This coming of age story by award-winning author of The Year The Maps Changed Danielle Binks, is an adventure, a treat and a heartwarming story all rolled into one.
But now it’s the last week of year six and Tash is
standing in Leo’s front yard with a misdelivered letter – and a favour to ask.
It’s a request that will set off a chain of events in Noble Park, their little
suburb that is changing, and fast…
A big, hopeful coming-of-age middle-grade book that
features complicated families and life-changing summers.
Tash and Leo have been friends forever, until they’re not (one day, Tash simply starts hanging out with different kids and Leo is left wondering what he did, what he said, and why he was dropped like a hot potato).
So it’s no surprise that Leo is confused and a little suspicious when Tash arrives out of the blue to ask him a favour. But still, he rises to the challenge and so begins a new episode of their journey together.
This book is engaging and compelling from the get-go. We
care deeply about the two main characters who are both expertly crafted, with
satisfying character arcs and revelations that continue to be exposed over the
duration of the wonderful, complex storyline.
I really loved Leopold with his neuro-diverse vibe and
crippling anxiety. His inability to articulate what was important to him, even
when we as the reader knew, was completely endearing. (And if this was an
old-time melodrama, readers the world over would be yelling ‘behind you!’ as
Leo turns the wrong way to see what all the fuss is about).
And I really
loved Tash, with her thoughtful, deep inquiry into her own life challenges and
serious illness, along with her strong sense of responsibility to self and
others. She shone and sparkled and was cracked open at various moments within
the narrative, too.

#### Given records
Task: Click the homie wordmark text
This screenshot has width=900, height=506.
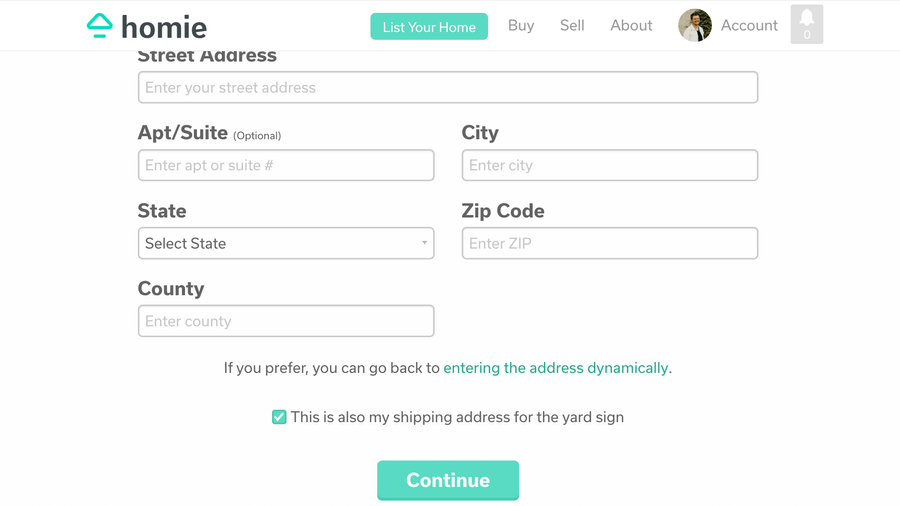Action: [x=164, y=27]
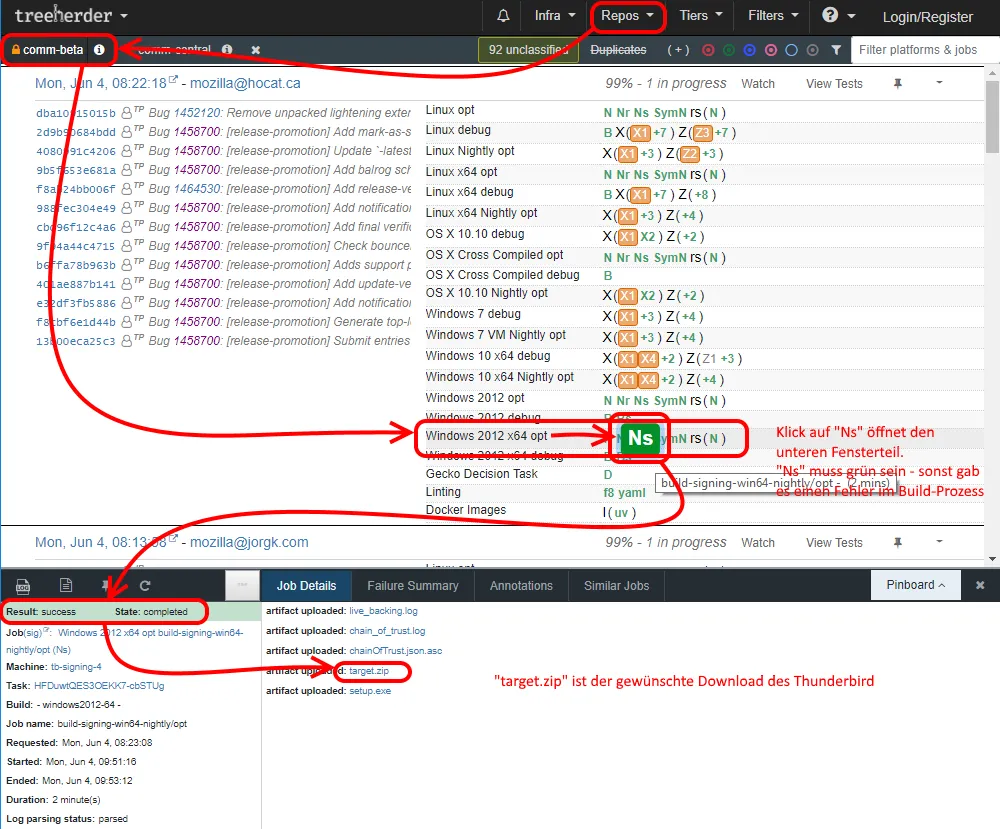The width and height of the screenshot is (1000, 829).
Task: Toggle the red failures status filter
Action: tap(708, 50)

#### Work instructions
1 – From the book review's opening sentence, list the things the story is said to be "all rolled into one."
2 – Answer these from the book review:
(a) What is Tash holding when she stands in Leo's front yard?
(b) What is the name of the suburb where Tash and Leo live?
(c) Which week of school is it when Tash comes to ask the favor?

#### Results
1 –
- an adventure
- a treat
- a heartwarming story

2 –
(a) A misdelivered letter.
(b) Noble Park.
(c) The last week of year six.